> _Problem description_
Pull each line containing "will" from the data.

> _Excerpted data_
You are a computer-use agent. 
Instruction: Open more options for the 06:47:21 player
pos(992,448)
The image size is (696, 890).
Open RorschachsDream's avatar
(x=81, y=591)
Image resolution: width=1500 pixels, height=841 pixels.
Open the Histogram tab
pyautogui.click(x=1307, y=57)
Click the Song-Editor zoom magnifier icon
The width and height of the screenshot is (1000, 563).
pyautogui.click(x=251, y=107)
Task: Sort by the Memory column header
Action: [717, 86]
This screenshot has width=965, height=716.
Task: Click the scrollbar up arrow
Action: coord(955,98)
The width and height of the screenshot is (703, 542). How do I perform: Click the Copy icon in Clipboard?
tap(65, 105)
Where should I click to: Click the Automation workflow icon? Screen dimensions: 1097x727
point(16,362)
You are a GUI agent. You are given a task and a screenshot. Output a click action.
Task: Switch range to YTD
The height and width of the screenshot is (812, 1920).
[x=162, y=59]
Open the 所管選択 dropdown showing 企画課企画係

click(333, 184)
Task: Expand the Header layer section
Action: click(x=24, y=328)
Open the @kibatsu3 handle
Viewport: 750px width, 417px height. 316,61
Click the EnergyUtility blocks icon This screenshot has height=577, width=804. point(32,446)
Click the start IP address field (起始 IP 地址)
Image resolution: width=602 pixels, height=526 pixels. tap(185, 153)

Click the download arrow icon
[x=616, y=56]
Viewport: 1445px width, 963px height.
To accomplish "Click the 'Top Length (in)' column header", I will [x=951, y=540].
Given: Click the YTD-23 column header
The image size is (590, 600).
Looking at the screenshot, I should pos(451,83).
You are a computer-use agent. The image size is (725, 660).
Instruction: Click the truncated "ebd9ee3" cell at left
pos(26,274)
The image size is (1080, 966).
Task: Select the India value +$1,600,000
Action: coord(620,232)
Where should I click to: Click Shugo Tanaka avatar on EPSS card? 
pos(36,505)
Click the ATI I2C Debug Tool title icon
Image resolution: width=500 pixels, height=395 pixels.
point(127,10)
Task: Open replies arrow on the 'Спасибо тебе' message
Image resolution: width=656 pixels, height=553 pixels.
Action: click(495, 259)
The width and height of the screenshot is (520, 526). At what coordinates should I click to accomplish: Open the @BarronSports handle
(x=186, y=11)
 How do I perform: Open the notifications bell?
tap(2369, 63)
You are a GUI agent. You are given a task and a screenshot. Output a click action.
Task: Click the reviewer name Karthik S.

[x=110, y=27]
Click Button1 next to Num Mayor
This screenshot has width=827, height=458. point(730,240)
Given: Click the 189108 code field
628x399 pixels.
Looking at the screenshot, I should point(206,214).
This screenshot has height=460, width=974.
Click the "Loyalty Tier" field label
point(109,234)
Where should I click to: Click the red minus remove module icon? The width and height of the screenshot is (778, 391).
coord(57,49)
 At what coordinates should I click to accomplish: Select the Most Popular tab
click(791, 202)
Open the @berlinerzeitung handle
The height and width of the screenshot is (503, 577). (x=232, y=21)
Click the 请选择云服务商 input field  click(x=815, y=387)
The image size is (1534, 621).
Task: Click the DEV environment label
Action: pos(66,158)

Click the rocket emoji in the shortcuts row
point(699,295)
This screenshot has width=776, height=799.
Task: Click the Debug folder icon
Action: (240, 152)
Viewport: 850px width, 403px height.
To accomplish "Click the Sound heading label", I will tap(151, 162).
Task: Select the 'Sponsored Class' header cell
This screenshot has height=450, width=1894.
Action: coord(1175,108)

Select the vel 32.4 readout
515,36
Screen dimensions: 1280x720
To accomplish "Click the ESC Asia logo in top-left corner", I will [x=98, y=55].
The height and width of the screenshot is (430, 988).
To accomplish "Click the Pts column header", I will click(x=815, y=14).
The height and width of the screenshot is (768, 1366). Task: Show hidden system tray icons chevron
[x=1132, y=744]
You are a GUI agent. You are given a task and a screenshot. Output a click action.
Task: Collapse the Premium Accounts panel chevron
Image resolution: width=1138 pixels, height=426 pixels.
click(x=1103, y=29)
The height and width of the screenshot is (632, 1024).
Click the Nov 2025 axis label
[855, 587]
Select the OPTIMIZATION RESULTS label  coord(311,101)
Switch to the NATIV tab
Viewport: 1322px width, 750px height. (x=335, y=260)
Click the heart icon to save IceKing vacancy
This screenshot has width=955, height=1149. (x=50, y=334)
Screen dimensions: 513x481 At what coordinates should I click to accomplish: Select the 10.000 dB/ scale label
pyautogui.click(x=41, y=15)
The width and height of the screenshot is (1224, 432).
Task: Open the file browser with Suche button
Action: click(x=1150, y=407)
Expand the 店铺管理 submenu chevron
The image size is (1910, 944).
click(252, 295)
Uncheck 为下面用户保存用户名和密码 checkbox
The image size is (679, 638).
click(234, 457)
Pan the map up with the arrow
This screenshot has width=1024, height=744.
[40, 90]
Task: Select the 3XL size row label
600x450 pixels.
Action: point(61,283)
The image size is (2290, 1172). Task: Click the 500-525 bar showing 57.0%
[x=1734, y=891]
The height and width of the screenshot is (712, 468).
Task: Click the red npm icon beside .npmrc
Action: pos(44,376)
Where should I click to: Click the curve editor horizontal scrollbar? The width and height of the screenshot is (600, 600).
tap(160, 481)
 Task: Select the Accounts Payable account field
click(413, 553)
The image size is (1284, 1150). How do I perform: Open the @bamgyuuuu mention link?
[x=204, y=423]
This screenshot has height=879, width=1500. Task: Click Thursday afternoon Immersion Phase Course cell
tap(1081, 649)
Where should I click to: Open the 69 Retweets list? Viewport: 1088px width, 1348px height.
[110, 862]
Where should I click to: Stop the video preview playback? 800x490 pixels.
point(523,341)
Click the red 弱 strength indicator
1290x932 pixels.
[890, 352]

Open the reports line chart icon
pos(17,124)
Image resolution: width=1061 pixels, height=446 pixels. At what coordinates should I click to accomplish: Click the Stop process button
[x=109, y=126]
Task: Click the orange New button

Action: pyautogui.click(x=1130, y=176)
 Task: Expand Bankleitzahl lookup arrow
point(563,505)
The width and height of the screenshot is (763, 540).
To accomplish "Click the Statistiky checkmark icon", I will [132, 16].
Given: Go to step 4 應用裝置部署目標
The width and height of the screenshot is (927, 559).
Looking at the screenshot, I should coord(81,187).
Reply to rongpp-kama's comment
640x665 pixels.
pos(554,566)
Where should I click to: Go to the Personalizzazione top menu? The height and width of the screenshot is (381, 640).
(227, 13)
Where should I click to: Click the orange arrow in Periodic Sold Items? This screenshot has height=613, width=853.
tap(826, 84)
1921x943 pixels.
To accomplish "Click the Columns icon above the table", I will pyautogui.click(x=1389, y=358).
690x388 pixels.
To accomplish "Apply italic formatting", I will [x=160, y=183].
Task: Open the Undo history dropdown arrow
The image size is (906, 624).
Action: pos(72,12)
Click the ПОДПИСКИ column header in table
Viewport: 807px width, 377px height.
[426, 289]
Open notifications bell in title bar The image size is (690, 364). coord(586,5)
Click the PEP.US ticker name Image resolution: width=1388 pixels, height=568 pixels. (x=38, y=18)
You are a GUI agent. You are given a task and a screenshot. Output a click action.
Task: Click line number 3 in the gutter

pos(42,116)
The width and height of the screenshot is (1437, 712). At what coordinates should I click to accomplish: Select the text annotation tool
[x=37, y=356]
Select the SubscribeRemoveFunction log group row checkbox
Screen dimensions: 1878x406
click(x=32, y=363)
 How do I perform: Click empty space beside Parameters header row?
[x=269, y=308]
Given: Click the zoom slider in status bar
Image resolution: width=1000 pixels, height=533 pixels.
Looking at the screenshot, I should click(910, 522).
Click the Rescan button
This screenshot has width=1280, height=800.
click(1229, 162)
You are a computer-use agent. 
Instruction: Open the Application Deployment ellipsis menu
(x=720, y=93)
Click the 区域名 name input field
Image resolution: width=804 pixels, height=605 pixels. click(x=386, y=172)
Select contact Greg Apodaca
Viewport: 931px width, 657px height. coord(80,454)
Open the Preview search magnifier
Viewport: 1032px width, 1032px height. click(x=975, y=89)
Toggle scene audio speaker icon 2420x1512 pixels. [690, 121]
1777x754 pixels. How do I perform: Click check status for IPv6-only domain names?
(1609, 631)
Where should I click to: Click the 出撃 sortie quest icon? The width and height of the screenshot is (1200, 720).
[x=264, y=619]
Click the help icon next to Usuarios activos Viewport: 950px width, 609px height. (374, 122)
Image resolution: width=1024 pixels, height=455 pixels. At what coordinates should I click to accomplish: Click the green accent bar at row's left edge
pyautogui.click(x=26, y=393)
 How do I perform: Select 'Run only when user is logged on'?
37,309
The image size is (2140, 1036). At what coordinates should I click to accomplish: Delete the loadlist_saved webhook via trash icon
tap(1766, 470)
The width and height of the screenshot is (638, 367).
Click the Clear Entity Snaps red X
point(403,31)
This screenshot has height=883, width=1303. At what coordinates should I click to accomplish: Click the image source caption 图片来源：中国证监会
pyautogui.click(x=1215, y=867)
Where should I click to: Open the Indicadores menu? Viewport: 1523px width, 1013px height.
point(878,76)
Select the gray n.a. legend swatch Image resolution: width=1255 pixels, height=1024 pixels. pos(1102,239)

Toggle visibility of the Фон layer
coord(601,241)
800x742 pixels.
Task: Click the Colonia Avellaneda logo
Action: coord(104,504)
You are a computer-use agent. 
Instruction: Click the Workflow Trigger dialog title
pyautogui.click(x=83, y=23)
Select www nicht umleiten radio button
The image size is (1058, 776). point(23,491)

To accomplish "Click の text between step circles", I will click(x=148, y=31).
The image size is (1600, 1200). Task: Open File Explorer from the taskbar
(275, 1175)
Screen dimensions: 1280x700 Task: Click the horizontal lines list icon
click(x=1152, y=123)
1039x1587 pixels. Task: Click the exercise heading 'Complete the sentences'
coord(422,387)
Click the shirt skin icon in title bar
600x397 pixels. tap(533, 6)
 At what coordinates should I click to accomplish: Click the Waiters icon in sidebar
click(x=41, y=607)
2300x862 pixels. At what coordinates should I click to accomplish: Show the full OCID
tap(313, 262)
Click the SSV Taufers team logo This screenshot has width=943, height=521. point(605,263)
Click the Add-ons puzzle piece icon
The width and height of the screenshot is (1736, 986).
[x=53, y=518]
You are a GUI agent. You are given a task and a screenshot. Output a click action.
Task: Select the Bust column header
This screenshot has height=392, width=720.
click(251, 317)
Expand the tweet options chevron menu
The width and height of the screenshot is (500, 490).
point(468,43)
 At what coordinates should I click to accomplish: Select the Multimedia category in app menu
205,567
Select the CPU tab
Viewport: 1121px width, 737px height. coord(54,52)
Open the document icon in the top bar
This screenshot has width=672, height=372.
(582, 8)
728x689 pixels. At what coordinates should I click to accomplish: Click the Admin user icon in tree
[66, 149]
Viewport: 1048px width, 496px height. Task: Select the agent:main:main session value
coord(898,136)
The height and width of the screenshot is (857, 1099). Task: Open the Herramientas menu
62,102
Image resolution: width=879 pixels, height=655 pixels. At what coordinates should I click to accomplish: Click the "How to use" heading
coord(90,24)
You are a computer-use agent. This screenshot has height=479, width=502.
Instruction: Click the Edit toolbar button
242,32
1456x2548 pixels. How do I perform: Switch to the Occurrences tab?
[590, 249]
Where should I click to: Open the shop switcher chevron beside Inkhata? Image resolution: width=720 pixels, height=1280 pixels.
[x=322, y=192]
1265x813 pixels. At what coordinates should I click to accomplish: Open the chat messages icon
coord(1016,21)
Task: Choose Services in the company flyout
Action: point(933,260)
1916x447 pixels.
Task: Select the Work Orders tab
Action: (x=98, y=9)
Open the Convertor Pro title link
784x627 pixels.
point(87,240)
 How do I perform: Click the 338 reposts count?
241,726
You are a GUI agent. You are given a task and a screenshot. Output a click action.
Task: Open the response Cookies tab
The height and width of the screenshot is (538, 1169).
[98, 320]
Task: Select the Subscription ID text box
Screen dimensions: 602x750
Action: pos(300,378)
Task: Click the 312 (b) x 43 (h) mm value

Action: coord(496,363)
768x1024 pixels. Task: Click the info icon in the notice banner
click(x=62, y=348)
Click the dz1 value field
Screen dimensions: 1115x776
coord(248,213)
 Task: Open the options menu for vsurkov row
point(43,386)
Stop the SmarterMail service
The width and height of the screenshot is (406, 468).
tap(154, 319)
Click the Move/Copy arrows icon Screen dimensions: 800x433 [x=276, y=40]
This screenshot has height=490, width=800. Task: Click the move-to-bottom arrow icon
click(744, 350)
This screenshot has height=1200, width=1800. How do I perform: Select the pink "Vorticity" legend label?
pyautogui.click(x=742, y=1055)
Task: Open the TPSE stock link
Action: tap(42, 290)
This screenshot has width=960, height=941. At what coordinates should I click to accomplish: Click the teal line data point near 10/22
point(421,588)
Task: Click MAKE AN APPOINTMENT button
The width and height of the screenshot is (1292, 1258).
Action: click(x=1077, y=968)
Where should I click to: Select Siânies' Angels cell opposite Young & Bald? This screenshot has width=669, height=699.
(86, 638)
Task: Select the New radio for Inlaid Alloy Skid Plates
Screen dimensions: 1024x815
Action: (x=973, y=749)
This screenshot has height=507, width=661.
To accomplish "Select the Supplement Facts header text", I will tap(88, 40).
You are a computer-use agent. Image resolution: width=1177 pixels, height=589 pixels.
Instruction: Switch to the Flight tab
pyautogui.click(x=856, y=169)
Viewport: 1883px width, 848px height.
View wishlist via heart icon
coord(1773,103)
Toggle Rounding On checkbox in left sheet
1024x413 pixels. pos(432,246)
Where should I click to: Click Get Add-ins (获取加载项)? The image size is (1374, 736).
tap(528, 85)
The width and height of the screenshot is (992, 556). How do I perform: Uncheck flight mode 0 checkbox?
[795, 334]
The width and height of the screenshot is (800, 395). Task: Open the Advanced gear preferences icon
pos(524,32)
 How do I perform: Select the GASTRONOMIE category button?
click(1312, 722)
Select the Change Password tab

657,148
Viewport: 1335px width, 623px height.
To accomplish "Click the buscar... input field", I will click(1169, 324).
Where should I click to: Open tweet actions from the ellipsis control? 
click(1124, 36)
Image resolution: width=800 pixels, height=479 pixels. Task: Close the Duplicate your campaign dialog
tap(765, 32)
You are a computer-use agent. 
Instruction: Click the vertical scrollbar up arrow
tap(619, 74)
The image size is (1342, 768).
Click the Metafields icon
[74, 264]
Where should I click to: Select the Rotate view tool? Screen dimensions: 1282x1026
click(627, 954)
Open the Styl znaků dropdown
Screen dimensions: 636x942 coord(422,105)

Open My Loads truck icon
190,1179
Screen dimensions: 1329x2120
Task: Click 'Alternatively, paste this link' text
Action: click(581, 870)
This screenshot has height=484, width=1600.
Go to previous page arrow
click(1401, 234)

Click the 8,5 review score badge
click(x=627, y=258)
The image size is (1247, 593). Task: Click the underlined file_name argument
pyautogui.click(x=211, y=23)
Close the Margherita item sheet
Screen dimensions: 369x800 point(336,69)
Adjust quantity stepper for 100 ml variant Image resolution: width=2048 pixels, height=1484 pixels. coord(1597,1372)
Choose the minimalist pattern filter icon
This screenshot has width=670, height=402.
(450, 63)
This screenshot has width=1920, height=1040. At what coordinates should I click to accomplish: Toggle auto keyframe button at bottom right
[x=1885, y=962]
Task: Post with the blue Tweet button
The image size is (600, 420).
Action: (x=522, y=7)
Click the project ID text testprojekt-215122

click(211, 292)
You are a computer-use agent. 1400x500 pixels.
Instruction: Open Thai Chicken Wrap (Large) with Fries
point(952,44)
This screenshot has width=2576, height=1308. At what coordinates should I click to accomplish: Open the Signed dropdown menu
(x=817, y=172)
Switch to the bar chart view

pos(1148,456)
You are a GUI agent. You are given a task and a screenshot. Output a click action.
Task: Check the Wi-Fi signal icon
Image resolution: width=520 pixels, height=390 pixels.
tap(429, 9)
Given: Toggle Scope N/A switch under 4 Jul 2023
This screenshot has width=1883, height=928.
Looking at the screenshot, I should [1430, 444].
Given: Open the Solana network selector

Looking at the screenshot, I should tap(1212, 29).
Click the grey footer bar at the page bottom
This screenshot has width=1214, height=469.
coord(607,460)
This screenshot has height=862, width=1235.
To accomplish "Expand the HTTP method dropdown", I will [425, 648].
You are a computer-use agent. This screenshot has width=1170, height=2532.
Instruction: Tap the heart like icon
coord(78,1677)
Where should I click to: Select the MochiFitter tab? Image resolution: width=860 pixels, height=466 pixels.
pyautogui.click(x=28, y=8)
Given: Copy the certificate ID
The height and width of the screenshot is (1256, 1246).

> _The answer_
To accomplish "Click the 'Top Length (in)' column header", I will [x=951, y=540].
To accomplish "Click the Sound heading label", I will tap(151, 162).
To accomplish "Click the ESC Asia logo in top-left corner", I will [x=98, y=55].
To accomplish "Click the Pts column header", I will click(x=815, y=14).
To accomplish "Click the Statistiky checkmark icon", I will [132, 16].
To accomplish "Click the Columns icon above the table", I will pyautogui.click(x=1389, y=358).
To accomplish "Apply italic formatting", I will [x=160, y=183].
To accomplish "Click の text between step circles", I will click(x=148, y=31).
To accomplish "Select the Supplement Facts header text", I will tap(88, 40).
To accomplish "Click the buscar... input field", I will click(1169, 324).
To accomplish "Expand the HTTP method dropdown", I will [425, 648].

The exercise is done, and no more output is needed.